DeepSeek AI has made its Fire-Flyer Fire System (3FS) open-source this week as part of the company’s Open Source Week event. The Chinese AI firm claims its 3FS can achieve an aggregate read throughput of 7.3 TB/s in its own server data clusters, where DeepSeek has been using the system since at least 2019.
3FS is a Linux-based parallel file system designed for AI-HPC operations. These systems involve many data storage servers that are constantly accessed by GPU nodes for training large language models (LLMs). What sets 3FS apart is its nearly singular focus on random read speeds, prioritizing them above all else and largely ignoring read caching.
When training AI models, compute units need to access random training data consistently, and reading this data is a one-time process. Because of this, read caches are largely ineffective and are therefore minimized by 3FS. In fact, using a read cache when training LLMs may be detrimental because LLMs are essentially fine-tuned inference machines. As a result, reading the same data repeatedly could potentially link unrelated data within the language model.
The team operating one of DeepSeek’s deep learning clusters, Fire-Flyer 2, published a paper last August that detailed the use of 3FS in the custom-built system. In Fire-Flyer 2, DeepSeek utilized 180 storage nodes, each equipped with 16 16TB SSDs and two 200Gbps NUCs. These nodes served 10,000 PCIe Nvidia A100 GPUs, built on more economical servers compared to Nvidia’s proprietary DGX-A100 products.
Across the entire array, DeepSeek reports that they benchmarked 3FS at 6.6 TB/s while simultaneously running training tasks that added an additional 1.4 TB/s of read throughput. In comparison, the competing file system Ceph reached a read throughput of 1.1 TB/s in early 2024 on a server with 68 nodes, each equipped with 10 16TB SSDs and 2 x 100 Gbps networking.
According to the published paper, 3FS was a critical part of DeepSeek’s software stack for training DeepSeek AI. It was tested on the Fire-Flyer 2 HPC solution, which achieved 80% of the performance of Nvidia’s DGX-A100 server solution at 50% of the price and 60% of the power consumption.

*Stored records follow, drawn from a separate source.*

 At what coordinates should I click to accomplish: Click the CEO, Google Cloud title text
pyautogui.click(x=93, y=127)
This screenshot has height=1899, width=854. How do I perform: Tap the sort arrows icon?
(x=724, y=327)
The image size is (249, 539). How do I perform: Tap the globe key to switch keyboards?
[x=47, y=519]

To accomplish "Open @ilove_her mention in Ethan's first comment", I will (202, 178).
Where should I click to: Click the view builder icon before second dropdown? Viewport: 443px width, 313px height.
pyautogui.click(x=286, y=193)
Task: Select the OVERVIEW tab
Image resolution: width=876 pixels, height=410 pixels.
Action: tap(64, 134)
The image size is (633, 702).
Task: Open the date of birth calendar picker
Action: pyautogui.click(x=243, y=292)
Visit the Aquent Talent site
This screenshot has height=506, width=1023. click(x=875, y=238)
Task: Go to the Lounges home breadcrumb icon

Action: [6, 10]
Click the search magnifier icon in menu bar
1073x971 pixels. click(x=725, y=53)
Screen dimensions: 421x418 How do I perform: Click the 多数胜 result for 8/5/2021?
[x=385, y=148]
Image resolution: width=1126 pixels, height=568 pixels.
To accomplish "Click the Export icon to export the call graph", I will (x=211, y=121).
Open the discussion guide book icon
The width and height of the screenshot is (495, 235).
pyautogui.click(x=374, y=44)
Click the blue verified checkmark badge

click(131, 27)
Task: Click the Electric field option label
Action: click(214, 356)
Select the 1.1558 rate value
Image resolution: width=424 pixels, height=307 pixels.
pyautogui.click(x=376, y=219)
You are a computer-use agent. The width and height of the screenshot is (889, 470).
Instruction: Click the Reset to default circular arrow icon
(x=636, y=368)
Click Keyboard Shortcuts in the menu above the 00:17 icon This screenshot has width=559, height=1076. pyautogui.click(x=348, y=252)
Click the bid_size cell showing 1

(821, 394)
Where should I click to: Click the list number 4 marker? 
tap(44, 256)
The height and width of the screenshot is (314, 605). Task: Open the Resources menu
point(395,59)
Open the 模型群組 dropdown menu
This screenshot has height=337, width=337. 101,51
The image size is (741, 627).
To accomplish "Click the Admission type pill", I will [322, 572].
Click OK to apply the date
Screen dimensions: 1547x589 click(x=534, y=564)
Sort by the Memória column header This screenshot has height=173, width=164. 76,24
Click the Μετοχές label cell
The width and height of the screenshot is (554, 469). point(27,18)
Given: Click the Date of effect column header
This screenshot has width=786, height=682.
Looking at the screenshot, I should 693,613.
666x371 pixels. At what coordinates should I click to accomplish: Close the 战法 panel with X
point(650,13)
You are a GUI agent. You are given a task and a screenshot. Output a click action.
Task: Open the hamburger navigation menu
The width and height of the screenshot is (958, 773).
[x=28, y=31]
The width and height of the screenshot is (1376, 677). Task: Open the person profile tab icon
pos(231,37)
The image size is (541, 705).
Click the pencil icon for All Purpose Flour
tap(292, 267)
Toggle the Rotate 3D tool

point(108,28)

Interested users can download the full Fire-Flyer File System and explore its random-read-forward approach to AI-HPC solutions from DeepSeek’s Github page. Given its performance characteristics, the open-source system is likely to appeal to both enthusiasts and enterprise AI-HPC users, although it may face some resistance related to distrust of Chinese technology before achieving widespread adoption.